2025年12月15日、川崎重工業(以下、川崎重工)とデンマークのBladeRobotsは、風力発電ブレード前縁補修分野における自動化・効率化を実現する新ソリューション開発に向けた戦略的パートナーシップを締結したと発表した。
風力発電は再生可能エネルギーの中でも継続した成長が見込まれる分野であり、世界全体の累計設備容量は1テラワットを越えている。風力発電設備のメンテナンス需要も急速に拡大しているが、主要部品であるブレードの前縁補修は専門的な技術者が手作業で行う方法が主流で、安全性や作業効率に加え人材確保にも課題があった。

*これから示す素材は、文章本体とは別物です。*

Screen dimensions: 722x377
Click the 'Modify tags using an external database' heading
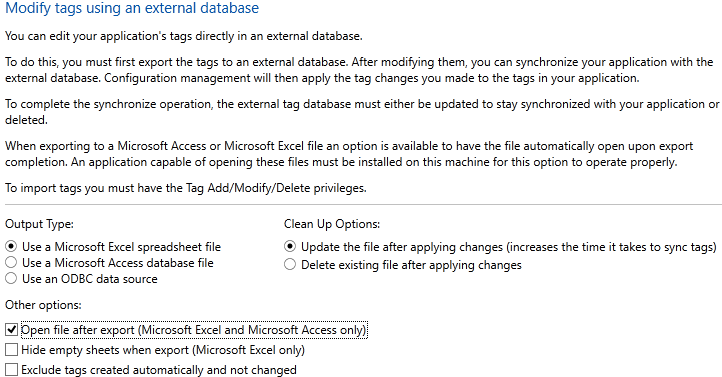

川崎重工が開発する無人ヘリコプター「K-RACER」と、BladeRobotsが開発するブレード前縁補修ロボットを連携させることで、これらの課題を解決する新たな自動ソリューションの構築を目指す。このソリューションでは、K-RACERがブレード上にロボットを輸送し、ロボットが自動で補修作業を行う。メンテナンスの自動化により、現場作業の省人化、安全性の向上、品質の一貫性を実現し、効率的で水平展開が可能なソリューションとして増加するメンテナンス需要に対応する。
今回の戦略的パートナーシップの締結に先立ち、両社は風力発電分野の世界的企業であるVestas Wind Systemsの支援のもと、デンマーク国内の風力発電所において実証試験を行い、このソリューションが技術的に成立することを確認した。この試験では、風力発電所が立地する風が強い環境下で、K-RACERがロボットを吊り上げ、風力発電ブレードの前縁に設置し、回収して地上に降ろすという一連の想定プロセスを自動飛行と遠隔操作で実施した。
川崎重工とBladeRobotsは、今回のパートナーシップを通じて、社会実装および事業化に向けた取り組みを加速させるとしている。